No crisis is forever

Gwen, age 52, thought her boss had summoned her to his office to tell her that he could finally hire her permanently, as they’d discussed, because she’d done such good work all year in a temporary contract assignment. Instead, he said he was sorry. He had to let her go that day, due to the state budget impasse.

Gwen was stunned. She had always taken care of herself and her two daughters, and she depended on that job. She had rented a new home three months earlier, confident that she would be hired. With the holidays coming, it was not a good time to look for work. She didn’t know how she would pay the rent or even keep food on the table. Her worst fears were realized just before Christmas, when she was served with a 10-day eviction notice. She was sick and exhausted from stress, and her girls were devastated.

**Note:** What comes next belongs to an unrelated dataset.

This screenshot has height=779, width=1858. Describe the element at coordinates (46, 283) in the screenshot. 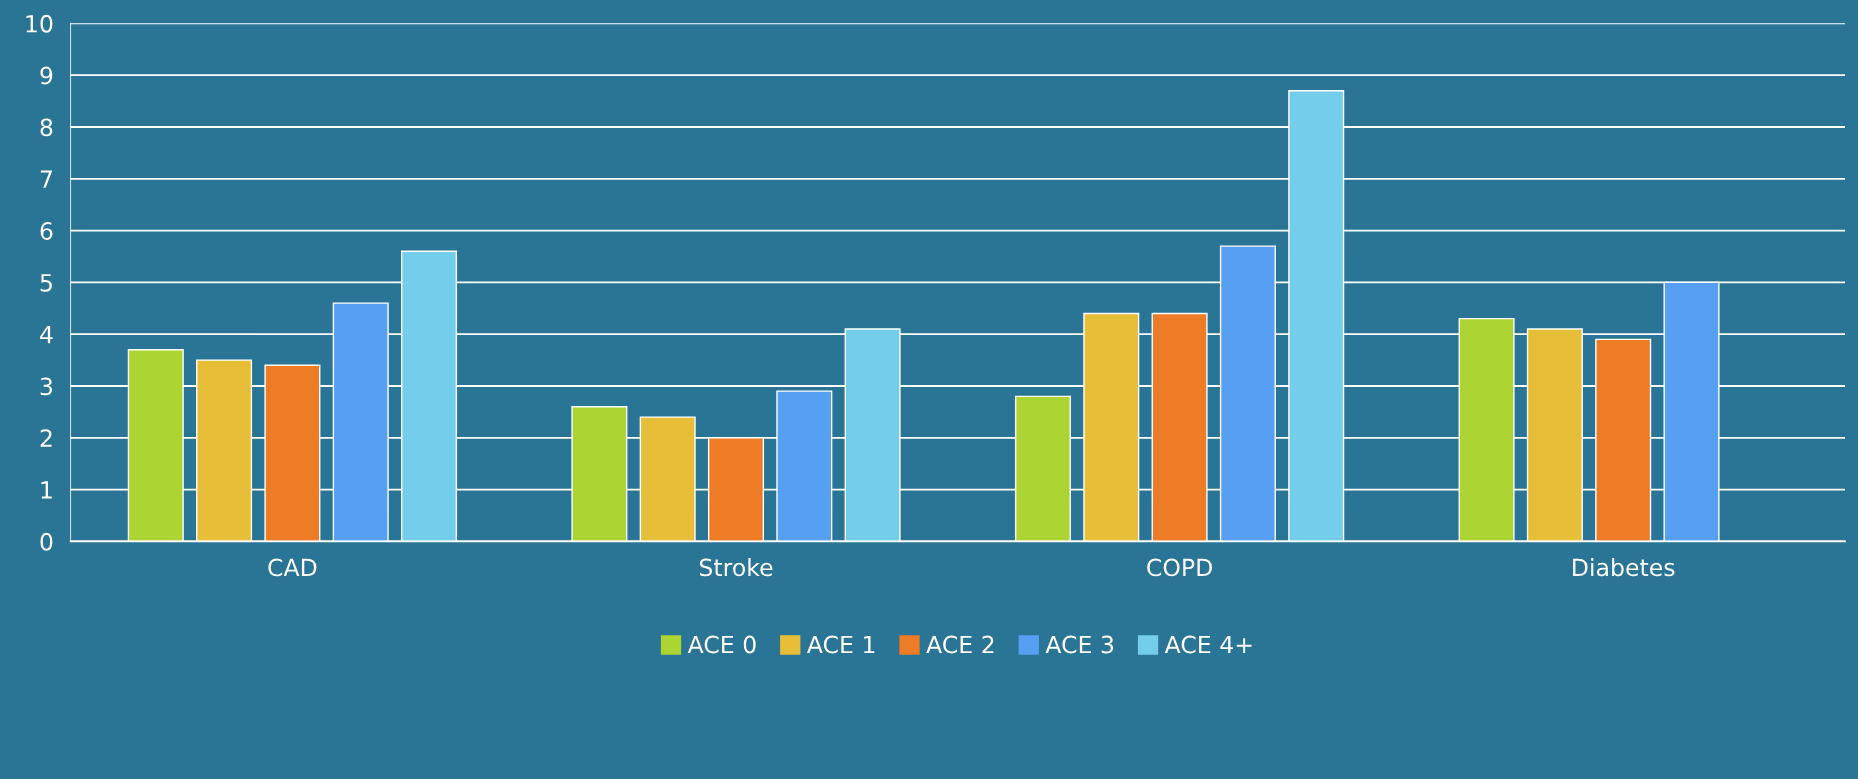

I see `y-tick-label: 5` at that location.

Gwen’s despair turned to hope when she called PA 2-1-1 Southwest and was connected with a United Way-funded program for women in first-time financial crisis that paid her past-due rent and penalties from the Emergency Basic Needs Fund. A few weeks later, she found a promising new job. She’s relieved and grateful. She’s saving and planning for contingencies now, and she wants to help other women to learn from her experience. “PA 2-1-1 Southwest helped me realize that no crisis is forever. But if we sink, our children sink. Help is out there. We just need to ask, and move forward.”